We've all been there. We've waited for results from some medical test that could change the rest of your life. After Debbie Phillips underwent a biopsy on a lump in her neck, she had to wait more than a week to get her results.
"It really was torturous,” she said.
The stress of waiting fro a diagnosis isn't imagined, according to a study by Dr. Elvira Lang. She compared levels of the stress hormone cortisol in women who were waiting for biopsy results.
“We found women that who had not been told what their results are five days after their biopsies were as stressed as women who had just been told that they have cancer,” explained Lang.
Under federal rules, doctors are required to share results within 30 days, unless a patient is notified of extenuating circumstances.
“If you get an x-ray it’s typically read the same day but that doesn’t mean you can will get those results the same day. If you have a test of a biopsy it may be necessary that it has to be processed in a very special way which may take several days,” said Lang.
But what if several days becomes several months? Or what if you never hear? A recent study found up to 36 percent of test results were delayed as long as 90 days, or patients were never notified, including some with possible malignancies.

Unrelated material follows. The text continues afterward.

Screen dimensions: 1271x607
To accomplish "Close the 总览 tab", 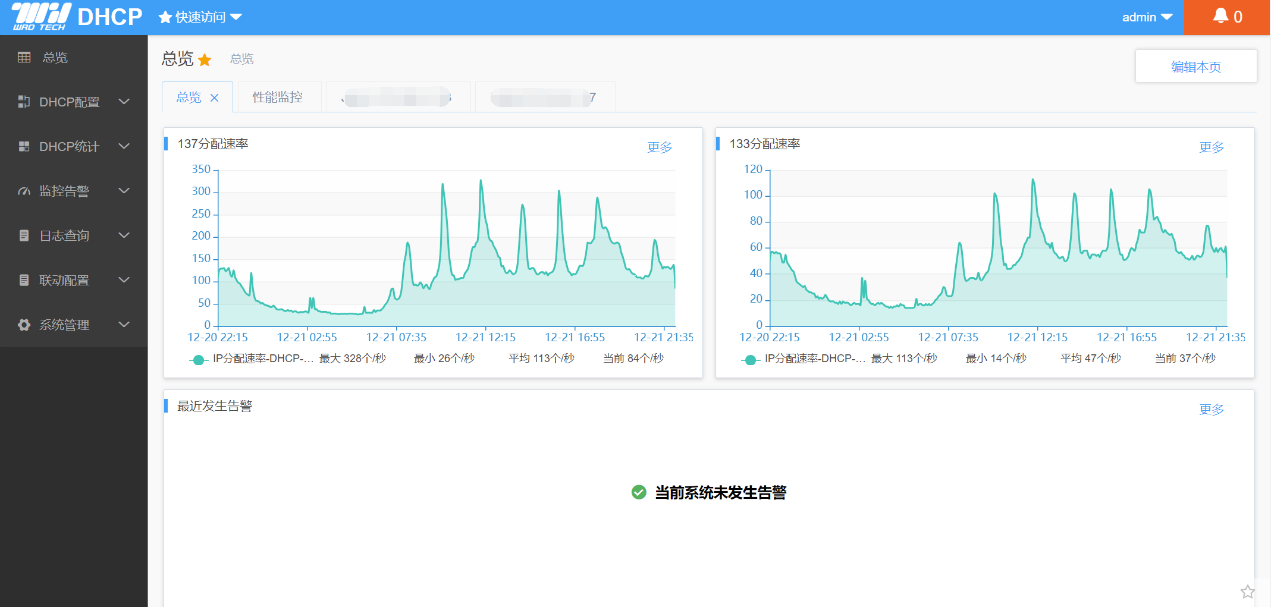I will pos(214,98).
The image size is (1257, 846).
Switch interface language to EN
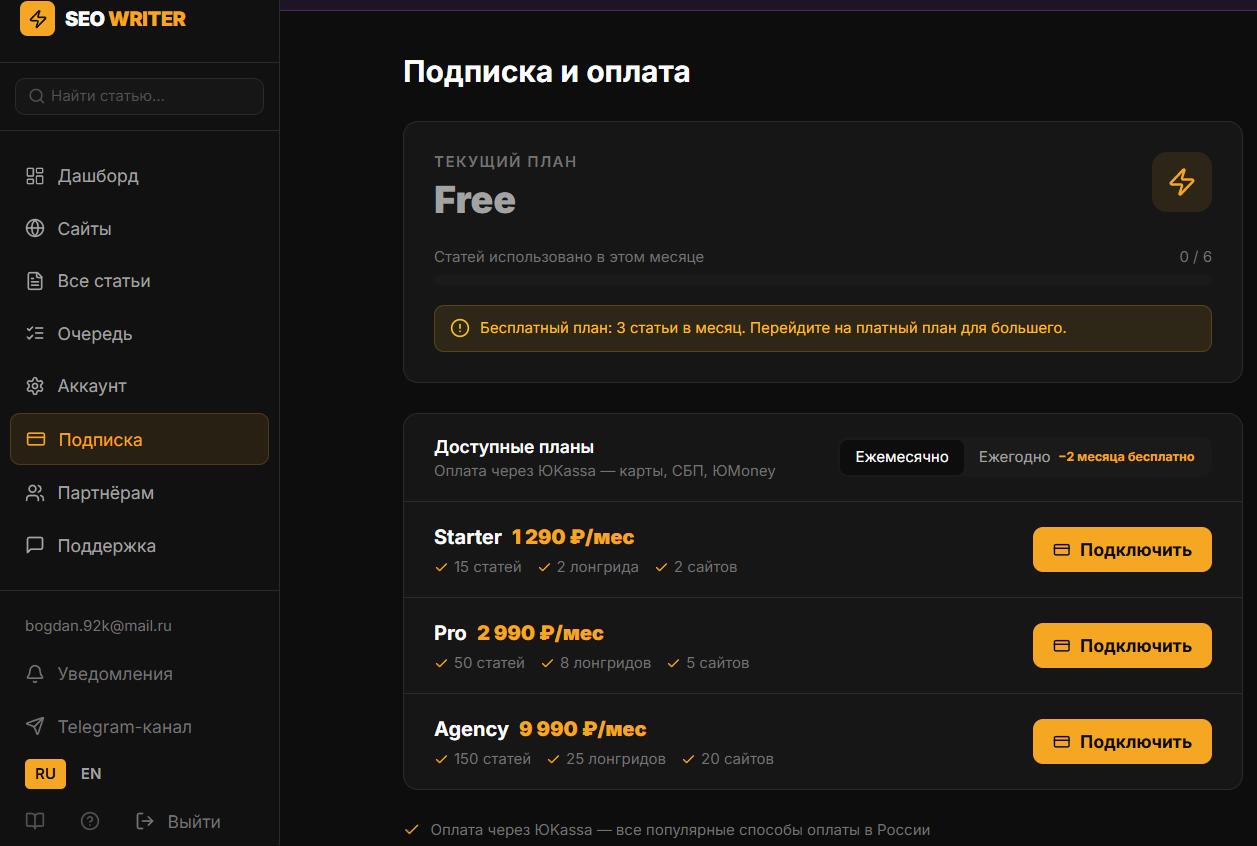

Now, the Department of Health and Human Services wants to make sure that doesn't happen. The agency is proposing a rule change that would mean labs would send results directly to the patient as soon as they were available.
“There’s a big movement to give patients access to more and more information and on the whole that can be a fantastic thing,” said Guy Montgomery, PhD, a psychologist with Mount Sinai School of Medicine.
The advantage to that is less wait time.
“You don’t want to be on a Friday evening not having heard about what your result is,” said Lang.
However, the lab work may be technical and confusing so the American Medical Association wants a disclaimer attached to the results, along with a directive to discuss results with your physician to find out what they really mean.
Montgomery agrees adding, “We want to be very careful that we don’t send those patients into a heightened level of anxiety when that’s not really appropriate.”
The proposal is still under review with no date set yet for it to take effect. Meantime, Montgomery cautions patients not to let the waiting consume them.
“Although it’s natural to worry, let’s make sure this is not interfering with things that you want to do in your life,” said Montgomery.
After eight long days, Phillips' test results showed she needed immediate surgery. Even after that she says she had to wait six weeks or so to learn she did not have cancer.
The proposed changes to federal regulations would override existing state laws and give patients access to laboratory test results without having first to talk with physicians who ordered the tests.
Currently, lab results may be sent to patients but only with physician approval: California, Connecticut, Florida, Massachusetts, Michigan, New York, Virginia
Lab results may be sent directly to patients without physician approval: Delaware, Maryland, New Hampshire, New Jersey, Nevada, Oregon and West Virginia, the District of Columbia and Puerto Rico
No state law governs patients' access to lab results: Alabama, Alaska, Arizona, Colorado, Idaho, Indiana, Iowa, Kentucky, Louisiana, Minnesota, Mississippi, Montana, Nebraska, New Mexico, North Carolina, North Dakota, Ohio, Oklahoma, South Carolina, South Dakota, Texas, Utah, Vermont, Guam, Northern Mariana Islands and the Virgin Islands
The Department of Veterans Affairs does have a policy in place regarding test results:
Results are communicated to patients no later than 14 calendar days from the date on which the results are available to the ordering practitioner. Significant abnormalities may require review and communication in shorter time frames and 14 days represents the outer acceptable limit. For abnormalities that require immediate attention, the 14-day limit is irrelevant, as the communication should occur in the time frame that minimizes risk to the patient.